:: Text section ::
++++++++++

Finding Our Way

Like cocoons hanging from the branches of a tree, the world is starting to twitch. Nothing big. Just signs of life that the great hibernation caused by the pandemic might be coming to a close somewhere just over the horizon.

No, we didn’t yet get that big shipment of vaccines in Spain, ensuring we will all be protected by Friday. But they are telling us millions will be here in the next couple weeks. And in March the big wave of vaccinations are due to wash up on our shores. Good news. But that’s not why I’m filled with personal hope.

Today, our Emilie will be the first person we personally know who will have received the vaccine. I know, it seems strange since she’s 19 years old and her college job in the US at a sporting goods store is facilitating her getting the jab. But she’s my daughter. And by this time in a month she will get her second shot and be fully protected. One kid down. Two more to go.

The door of the Cathedral on Plaza de la Virgin pointing The Way

I woke up this morning and I saw this in the local Valencian news. (You can use the translation function embedded in your browser to read in your preferred language) I’m taking it as a sign on Emilie’s vaccination day. A good, hopeful sign. Em is my Camino buddy. We walked the entire Way together in 2017. And 2021 is a holy year for Santiago de Compostela. July 25th falls on a Sunday. The day of St. James. In normal years this would mean even more Peregrinos (Pilgrims) would walk to Santiago. With the pandemic it will be unlike any other holy year. But even Valencia is in the spirit this year.

The photo of the blue background with the familiar yellow arrow made me click on the article. Lord knows I’ve searched for those arrows in the dark along The Way. Both literally and metaphorically. And this year, of all years, the yellow arrow seems to take on even more significance.

Leaving on the Camino Levante from Valencia Cathedral is an 1,100 km journey. Three hundred kilometers more than Emilie and I walked starting in St Jean pied-de-port in France. And that seems right, too. This year getting to Santiago will take more effort. Sometimes, these days it feels like just getting out of bed is a Camino unto itself.

I had already started making my ‘Hope List’ for post-Covid times. Places I want to go. Things I want to do. People I want to see. Maybe Iceland again. The Scandinavian countries. Fly fishing in Scotland. Another glass of that amazing rose’ in Avignon under the shade of the plane trees. Our family tradition of The Capilano suspension bridge at Christmas in Vancouver with all the twinkly lights showing the way across that deep canyon in the dark. And seeing our kids after more than a year of being apart is at the top of that list.

Who knows, perhaps we could combine a couple of things and all meet in Scotland or Iceland. But either way, the prospect of being together has me smiling this morning. I realized, after seeing that arrow on the Cathedral, I’ve been lost for awhile now. Searching in vain for which way to go. But it was there all along.

And hearing Em will have a card stating she is inoculated means she can travel. It will mean Spain will allow her in and she could come here. And maybe by summer she and I could safely take a little walk together. Walking a road we both know. A well worn path taken by so many before us. Just following the arrows to find our way home, together. At last.

++++++++++

:: Data for analysis ::
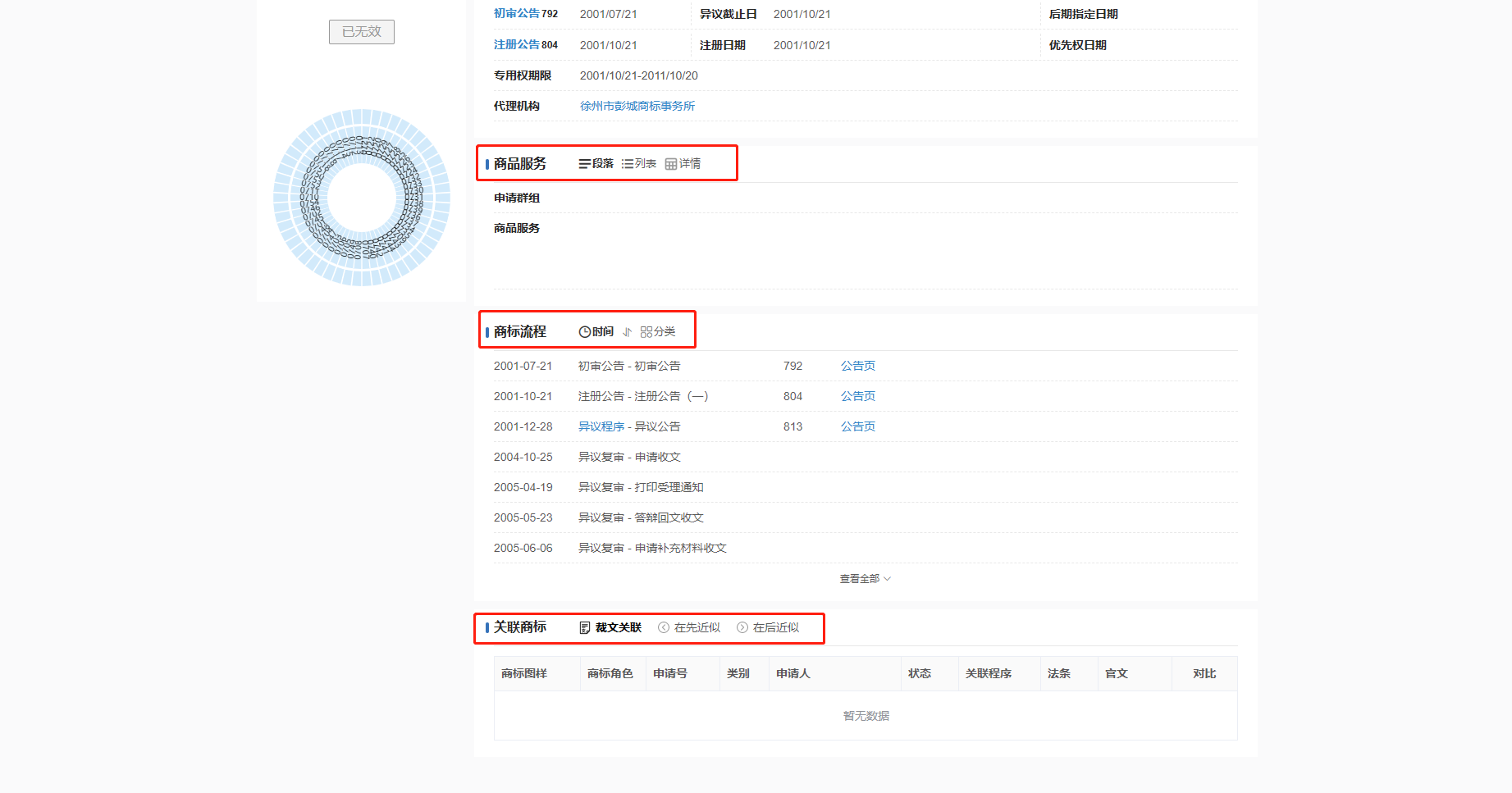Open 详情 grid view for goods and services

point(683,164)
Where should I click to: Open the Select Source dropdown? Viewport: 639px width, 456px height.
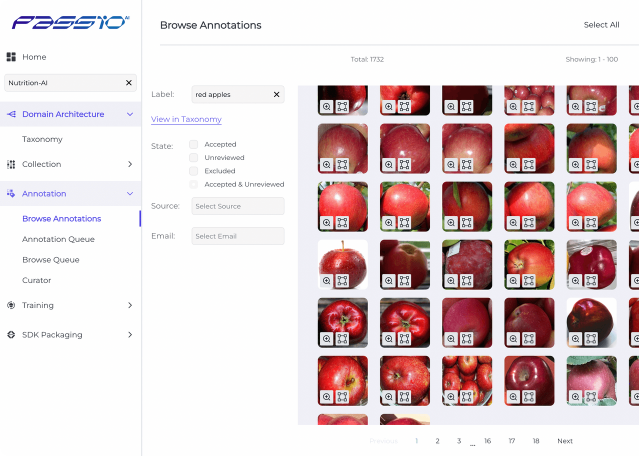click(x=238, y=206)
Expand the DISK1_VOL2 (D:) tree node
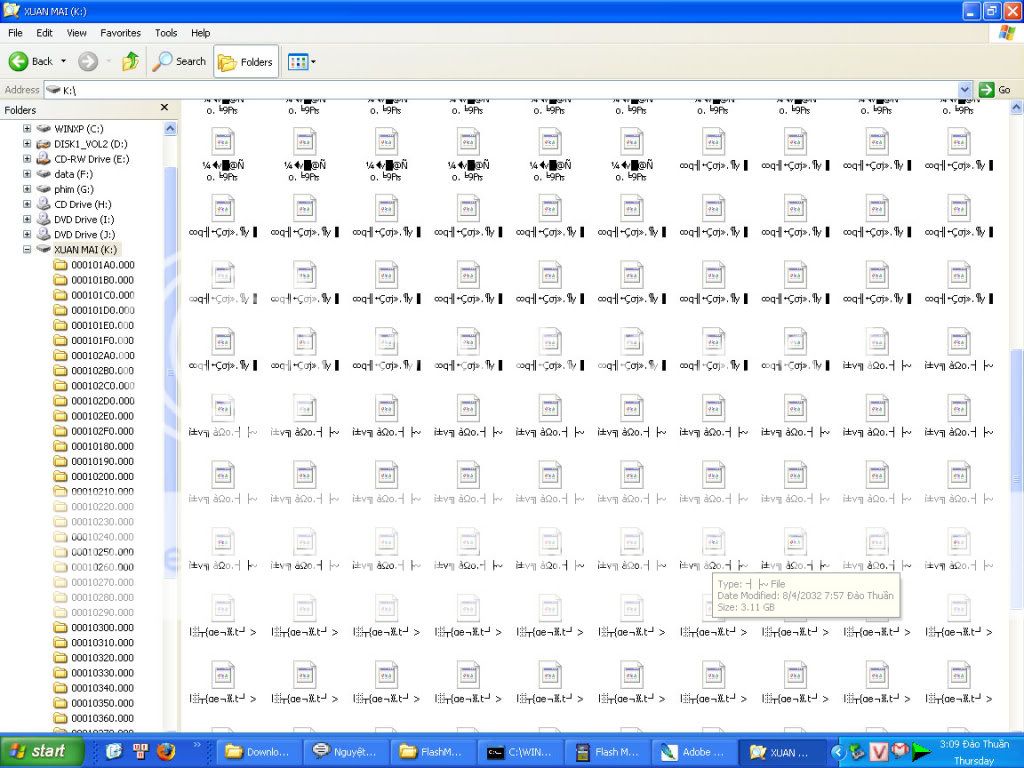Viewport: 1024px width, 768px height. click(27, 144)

++++++++++

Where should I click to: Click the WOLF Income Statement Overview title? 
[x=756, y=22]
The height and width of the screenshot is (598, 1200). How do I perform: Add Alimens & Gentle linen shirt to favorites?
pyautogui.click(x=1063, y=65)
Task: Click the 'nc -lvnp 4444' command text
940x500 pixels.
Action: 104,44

++++++++++

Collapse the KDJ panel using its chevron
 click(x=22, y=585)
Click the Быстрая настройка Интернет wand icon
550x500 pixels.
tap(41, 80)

++++++++++

:: To do ::
In the text about the yellow Camino arrows and vaccination hope, how long is the journey on the Camino Levante from Valencia Cathedral?

:: Result for this exercise ::
It is 1,100 km.